OPINION / OBSERVER
'D10' 5G club an outdated idea with Cold War mind-set
Published: May 31, 2020 10:05 PM

Photo: IC



It was less than six months ago that the Boris Johnson government granted Chinese tech company Huawei a limited role in the country's 5G networks, but recently it's widely believed that the UK is signaling an about-face. 

Shortly after news broke that the UK government was drawing up plans to force a full phase-out of Huawei from Britain's 5G networks by 2023, it was reported Friday that London was proposing a "D10" club of democratic partners that includes the G7 nations, Australia, South Korea and India to reduce dependence on Huawei 5G technology. 

The UK's seemingly untenable position on Huawei is not completely unexpected. For one thing, the US has been pressuring Britain to reconsider its decision of including Huawei as one of the country's 5G network suppliers. For another, there has been a loud group of China-skeptic MPs urging the UK government to scrap the decision on Huawei citing the excuse that it could compromise national security. 

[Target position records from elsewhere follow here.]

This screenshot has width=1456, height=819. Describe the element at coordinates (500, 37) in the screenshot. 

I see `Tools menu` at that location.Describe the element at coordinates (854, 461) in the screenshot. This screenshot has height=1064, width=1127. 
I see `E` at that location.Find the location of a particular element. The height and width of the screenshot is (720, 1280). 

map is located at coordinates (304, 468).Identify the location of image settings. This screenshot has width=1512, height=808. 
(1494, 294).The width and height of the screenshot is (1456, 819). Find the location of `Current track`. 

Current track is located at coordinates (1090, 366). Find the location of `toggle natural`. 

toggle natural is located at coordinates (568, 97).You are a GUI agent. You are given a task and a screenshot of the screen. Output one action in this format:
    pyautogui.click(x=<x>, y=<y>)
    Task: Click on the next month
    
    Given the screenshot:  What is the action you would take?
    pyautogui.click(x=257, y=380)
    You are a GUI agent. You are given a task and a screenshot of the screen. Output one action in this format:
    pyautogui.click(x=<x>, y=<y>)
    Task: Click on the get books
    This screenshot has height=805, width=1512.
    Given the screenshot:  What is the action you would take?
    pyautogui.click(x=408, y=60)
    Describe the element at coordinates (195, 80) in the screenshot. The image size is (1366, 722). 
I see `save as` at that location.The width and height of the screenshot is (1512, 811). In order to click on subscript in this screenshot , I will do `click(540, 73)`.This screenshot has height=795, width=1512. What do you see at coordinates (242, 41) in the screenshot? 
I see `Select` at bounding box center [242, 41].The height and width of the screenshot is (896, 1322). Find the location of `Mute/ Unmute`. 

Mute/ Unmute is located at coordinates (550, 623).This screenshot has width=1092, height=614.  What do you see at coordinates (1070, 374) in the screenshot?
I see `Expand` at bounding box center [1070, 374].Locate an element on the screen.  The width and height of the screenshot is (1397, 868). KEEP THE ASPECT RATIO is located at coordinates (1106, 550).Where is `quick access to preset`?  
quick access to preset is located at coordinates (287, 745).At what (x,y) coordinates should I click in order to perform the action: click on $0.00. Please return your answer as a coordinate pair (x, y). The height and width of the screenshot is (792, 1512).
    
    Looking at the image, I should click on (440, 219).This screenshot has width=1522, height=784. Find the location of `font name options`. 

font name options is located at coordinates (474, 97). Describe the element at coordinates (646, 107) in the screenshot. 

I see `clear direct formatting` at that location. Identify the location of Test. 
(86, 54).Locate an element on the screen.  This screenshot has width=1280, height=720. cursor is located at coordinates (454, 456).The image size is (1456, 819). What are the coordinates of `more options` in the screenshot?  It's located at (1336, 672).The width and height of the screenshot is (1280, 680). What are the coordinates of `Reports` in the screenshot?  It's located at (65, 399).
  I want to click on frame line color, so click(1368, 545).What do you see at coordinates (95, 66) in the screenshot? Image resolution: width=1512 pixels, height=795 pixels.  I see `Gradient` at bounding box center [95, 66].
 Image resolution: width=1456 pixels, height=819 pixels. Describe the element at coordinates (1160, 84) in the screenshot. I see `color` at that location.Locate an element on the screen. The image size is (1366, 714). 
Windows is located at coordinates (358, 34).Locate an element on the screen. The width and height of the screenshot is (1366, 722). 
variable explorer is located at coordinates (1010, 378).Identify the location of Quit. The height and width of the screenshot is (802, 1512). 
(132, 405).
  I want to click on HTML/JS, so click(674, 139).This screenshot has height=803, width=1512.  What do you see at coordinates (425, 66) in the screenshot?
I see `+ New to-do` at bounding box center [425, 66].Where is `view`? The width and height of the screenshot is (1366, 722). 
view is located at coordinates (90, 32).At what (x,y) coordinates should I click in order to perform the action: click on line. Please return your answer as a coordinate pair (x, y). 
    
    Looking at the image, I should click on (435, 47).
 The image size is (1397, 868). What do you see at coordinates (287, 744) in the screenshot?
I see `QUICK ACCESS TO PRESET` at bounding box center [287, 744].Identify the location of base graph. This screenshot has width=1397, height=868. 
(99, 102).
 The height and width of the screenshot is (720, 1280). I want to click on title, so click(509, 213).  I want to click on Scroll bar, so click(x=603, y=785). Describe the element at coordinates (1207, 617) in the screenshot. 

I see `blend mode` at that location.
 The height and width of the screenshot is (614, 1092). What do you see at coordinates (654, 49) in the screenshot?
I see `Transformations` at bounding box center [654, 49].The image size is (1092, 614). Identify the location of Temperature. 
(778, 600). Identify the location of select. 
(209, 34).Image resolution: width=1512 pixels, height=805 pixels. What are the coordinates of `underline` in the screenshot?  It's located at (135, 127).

The D10 proposal hopes to form an alliance of 10 democracies to create an alternative pool of 5G equipment and technologies to Huawei. It is another sign that UK decision-making still bows to US pressure. By rallying 10 like-minded countries against China, the plan is largely a Cold War-style design. But today's world can't be dominated by ideology as it was during the Cold War era. 

For many of the D10 countries including South Korea, Germany and the UK itself, their telecom operators have deep cooperation with Huawei. If the company is excluded from their 5G rollout, their 5G development will be delayed, crippling their national competitiveness on the international stage. Therefore, it's hard to say whether the D10 club will be easily formed. Even if it comes into being, there will be many uncertainties about whether it can function effectively.  

The idea of D10 also reflects that some Western countries still view technological issues through political lenses. Many of these countries, which used to be advanced technology leaders, cannot accept and adapt themselves to the fact that China is leading the world in 5G technology. Some Western politicians and media outlets are hyping up the "threats" China's 5G technology may bring. China has adopted technologies from the West in its development, but China has never narrowly believed they are security threats.

China's 5G technology has aroused suspicion and anxieties in some Western countries. They are upset that the West is losing its technological superiority and because of their deep-rooted ideological prejudice against the Chinese political system. 

With the US ratcheting up its crackdown on Huawei and intensifying confrontation with China, the Huawei 5G issue has wide ramifications. If the UK allies with the US against Huawei, that means taking sides between the two biggest economies and blindly following the US in a technological Cold War with China. In that case, the UK cannot expect China to treat it the same as before in terms of economy and trade. Britain should avoid being manipulated by the US and serving the latter's interests as foolishly as Australia. 

German Chancellor Angela Merkel said in January that she would advise against regarding China as a threat "simply because it is economically successful." It would be wise for European countries to consider this advice. It's in their interests to treat advanced technology fairly and rationally.